Each group can be one of eleven group types, each with its own rule for combining 'q values' of elements and/or other groups within it to produce a 'q value' output. Groups thus define how the behaviour of each element affects the reliability, availability, maintainability and productivity of the system. The eleven group types are divided into two classes:

Five 'Flow' group types:

  1. Minimum (M): qM = min[q1, q2,...qn]
  2. Active Redundant (A): qA = min[Rating, (q1 + q2 + ... + qn)] unless qA < Cut-off, then qA = 0
  3. Standby Redundant (S): qS = as for Active Redundant, but where the first component is always assumed to be duty equipment.
  4. Time (T): qT = 0 if component with 'q value' q1 is in a "down" state when time through mission t < t0, otherwise qT = q1 + ... + qm if component with 'q value' q1 is in an "up" state when time t ≥ t0 + (m-1) x Time Delay, where m = 1 to n.
  5. Buffer (B): if the buffer is not empty qB = q2 else qB = min[q1,q2], where the buffer empties as output if component with 'q value' q2 is in an "up" state with level at time 0 = Initial Level, otherwise level at time t = level at time (t-1) - (q2 - q1), and the buffer fills as input if component with 'q value' q2 is in a "down" state with level at time 0 = Initial Level, otherwise level at time t = Capacity if level at time (t-1) + q1 > C, otherwise level at time t = level at time (t-1) + (q2 - q1).

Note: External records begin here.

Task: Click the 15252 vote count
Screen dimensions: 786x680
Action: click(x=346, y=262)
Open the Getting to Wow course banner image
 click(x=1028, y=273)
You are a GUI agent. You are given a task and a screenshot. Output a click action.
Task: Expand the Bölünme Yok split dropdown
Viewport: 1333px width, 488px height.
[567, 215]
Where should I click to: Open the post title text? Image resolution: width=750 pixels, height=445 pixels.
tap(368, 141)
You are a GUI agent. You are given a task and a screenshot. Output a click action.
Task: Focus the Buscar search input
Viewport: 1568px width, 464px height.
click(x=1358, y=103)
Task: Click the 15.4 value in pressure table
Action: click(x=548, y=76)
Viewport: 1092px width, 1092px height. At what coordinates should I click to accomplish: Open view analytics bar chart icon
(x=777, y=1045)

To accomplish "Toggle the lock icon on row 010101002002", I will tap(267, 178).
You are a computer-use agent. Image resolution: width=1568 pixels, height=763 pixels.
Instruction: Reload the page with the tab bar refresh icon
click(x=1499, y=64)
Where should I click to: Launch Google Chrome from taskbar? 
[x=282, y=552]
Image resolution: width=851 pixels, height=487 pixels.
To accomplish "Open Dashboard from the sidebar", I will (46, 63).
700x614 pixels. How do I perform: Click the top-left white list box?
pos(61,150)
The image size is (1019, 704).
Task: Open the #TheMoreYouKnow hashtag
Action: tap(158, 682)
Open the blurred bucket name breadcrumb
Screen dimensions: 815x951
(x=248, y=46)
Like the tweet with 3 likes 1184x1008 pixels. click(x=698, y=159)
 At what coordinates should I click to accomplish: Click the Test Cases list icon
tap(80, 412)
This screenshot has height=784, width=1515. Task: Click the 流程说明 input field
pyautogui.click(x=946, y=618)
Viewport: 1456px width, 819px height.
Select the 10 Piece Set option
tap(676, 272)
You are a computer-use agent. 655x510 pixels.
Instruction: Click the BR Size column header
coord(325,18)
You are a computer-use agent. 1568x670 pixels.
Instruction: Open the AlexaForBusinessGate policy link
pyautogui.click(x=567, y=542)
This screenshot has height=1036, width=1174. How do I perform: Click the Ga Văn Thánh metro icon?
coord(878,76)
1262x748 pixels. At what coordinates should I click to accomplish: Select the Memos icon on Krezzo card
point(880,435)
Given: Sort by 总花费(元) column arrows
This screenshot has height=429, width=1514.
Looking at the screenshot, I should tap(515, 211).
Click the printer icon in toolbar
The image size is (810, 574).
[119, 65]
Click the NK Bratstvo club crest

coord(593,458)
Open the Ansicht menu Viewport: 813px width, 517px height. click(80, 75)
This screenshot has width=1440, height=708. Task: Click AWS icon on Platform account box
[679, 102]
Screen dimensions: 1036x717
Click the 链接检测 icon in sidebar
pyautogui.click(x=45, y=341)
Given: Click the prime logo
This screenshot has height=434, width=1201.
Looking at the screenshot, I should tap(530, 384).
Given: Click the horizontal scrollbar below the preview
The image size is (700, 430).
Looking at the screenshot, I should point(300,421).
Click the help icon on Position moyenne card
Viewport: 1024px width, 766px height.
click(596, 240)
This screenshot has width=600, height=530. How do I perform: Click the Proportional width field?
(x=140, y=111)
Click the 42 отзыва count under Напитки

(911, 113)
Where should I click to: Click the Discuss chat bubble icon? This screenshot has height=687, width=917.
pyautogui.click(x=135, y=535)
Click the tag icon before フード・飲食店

Buffer input and output may also be limited by buffer constraints.

Six 'Logic' group types:

  1. Product (P): qP = q1 x q2 x ... x qn
  2. Quotient (Q): pQ = q1 / q2
  3. Conditionally Greater Than (G): if q1 > q2 then qG = q1 else qG = 0
  4. Conditionally Less Than (L): if q1 < q2 then qG = q1 else qG = 0
  5. Difference (D): max[q1 - q2, 0]
  6. Equality (E): q1 if q1 lies outside the range PA to PB, q2 if q1 lies inside the range PA to PB

Three group types (Active Redundant, Standby Redundant and Time) are displayed in parallel configurations (vertically down the screen). All others are displayed in series configurations (horizontally across the screen).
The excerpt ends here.